## Request
Count the lines below that contain the string "size". Give only the number.

(begin)

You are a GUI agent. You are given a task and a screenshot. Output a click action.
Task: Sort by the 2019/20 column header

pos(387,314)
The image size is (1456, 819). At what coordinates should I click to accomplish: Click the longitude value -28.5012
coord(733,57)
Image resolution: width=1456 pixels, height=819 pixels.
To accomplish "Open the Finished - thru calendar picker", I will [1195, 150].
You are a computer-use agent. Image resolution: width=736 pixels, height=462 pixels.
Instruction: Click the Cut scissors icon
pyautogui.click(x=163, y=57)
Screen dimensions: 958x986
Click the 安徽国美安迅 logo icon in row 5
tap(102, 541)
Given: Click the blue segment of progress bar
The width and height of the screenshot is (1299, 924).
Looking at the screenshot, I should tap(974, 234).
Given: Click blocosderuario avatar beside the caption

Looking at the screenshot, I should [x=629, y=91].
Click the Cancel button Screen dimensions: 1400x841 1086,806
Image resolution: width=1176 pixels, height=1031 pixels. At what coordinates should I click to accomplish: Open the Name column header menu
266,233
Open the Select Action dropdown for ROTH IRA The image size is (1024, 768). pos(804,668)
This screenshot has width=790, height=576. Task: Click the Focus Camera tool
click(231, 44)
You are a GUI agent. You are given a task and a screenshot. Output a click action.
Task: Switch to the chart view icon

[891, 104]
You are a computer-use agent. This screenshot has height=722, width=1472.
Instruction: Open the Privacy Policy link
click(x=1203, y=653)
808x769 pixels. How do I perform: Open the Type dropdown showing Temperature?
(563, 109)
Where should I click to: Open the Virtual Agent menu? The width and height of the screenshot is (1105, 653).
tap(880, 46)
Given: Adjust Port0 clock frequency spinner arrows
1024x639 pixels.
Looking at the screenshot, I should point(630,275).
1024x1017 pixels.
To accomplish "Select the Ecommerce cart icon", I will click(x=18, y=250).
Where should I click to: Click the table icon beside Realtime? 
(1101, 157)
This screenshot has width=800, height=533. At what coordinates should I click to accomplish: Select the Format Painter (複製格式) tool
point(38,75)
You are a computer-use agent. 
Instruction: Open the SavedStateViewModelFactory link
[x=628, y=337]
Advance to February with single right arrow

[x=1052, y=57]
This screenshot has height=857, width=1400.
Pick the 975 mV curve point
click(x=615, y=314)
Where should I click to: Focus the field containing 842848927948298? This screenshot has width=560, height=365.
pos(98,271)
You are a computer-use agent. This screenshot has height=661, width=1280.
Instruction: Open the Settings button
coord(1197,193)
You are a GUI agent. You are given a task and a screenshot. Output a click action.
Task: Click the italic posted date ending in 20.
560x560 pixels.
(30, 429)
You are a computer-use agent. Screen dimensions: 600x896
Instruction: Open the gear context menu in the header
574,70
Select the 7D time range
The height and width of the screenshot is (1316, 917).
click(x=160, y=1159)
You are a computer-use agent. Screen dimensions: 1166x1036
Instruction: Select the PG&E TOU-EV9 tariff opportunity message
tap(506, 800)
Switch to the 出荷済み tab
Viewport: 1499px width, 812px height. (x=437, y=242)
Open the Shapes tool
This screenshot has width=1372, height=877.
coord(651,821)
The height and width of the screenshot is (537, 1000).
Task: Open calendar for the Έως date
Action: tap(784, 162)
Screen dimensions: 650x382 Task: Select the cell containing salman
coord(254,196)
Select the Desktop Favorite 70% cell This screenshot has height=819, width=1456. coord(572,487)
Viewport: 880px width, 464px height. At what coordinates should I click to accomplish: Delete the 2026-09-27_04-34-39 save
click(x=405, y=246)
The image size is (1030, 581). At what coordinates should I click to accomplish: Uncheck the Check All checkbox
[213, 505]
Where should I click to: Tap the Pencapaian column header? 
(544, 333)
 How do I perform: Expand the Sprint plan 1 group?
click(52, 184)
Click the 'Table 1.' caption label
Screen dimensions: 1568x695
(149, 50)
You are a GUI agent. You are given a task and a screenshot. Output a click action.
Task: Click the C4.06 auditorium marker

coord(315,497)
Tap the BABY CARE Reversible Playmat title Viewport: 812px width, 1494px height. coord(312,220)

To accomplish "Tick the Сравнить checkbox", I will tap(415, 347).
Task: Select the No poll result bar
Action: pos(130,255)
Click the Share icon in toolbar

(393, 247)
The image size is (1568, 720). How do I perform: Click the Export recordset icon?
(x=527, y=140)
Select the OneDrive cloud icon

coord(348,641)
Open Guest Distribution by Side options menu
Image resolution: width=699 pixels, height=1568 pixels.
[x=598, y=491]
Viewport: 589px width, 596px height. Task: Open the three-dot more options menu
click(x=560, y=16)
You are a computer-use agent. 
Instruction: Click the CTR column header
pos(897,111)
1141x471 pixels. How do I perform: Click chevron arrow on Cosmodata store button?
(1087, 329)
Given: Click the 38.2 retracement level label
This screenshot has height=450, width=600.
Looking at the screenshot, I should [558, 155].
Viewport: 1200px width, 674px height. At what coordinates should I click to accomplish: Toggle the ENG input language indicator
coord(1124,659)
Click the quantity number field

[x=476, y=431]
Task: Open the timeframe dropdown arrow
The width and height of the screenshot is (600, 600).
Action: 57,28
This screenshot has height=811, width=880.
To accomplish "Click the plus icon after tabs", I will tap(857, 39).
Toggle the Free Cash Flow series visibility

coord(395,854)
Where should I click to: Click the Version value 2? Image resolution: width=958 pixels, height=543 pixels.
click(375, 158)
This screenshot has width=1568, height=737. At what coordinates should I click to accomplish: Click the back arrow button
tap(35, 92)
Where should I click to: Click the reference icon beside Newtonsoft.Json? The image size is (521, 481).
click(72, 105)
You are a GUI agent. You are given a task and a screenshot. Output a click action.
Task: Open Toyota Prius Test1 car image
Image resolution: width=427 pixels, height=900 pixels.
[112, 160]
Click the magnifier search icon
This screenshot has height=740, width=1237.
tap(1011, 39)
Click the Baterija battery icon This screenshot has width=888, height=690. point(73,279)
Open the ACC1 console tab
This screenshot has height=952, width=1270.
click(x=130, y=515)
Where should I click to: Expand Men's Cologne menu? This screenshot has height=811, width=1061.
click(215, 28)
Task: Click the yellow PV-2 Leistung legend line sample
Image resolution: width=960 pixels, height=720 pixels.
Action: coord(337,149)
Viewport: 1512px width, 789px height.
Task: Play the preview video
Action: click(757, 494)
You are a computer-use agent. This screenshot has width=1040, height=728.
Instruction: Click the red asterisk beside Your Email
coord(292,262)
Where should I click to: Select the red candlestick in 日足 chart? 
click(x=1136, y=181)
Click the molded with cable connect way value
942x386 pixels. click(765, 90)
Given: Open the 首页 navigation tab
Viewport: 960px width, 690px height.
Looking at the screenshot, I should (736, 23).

(end)

## Solved exercise
5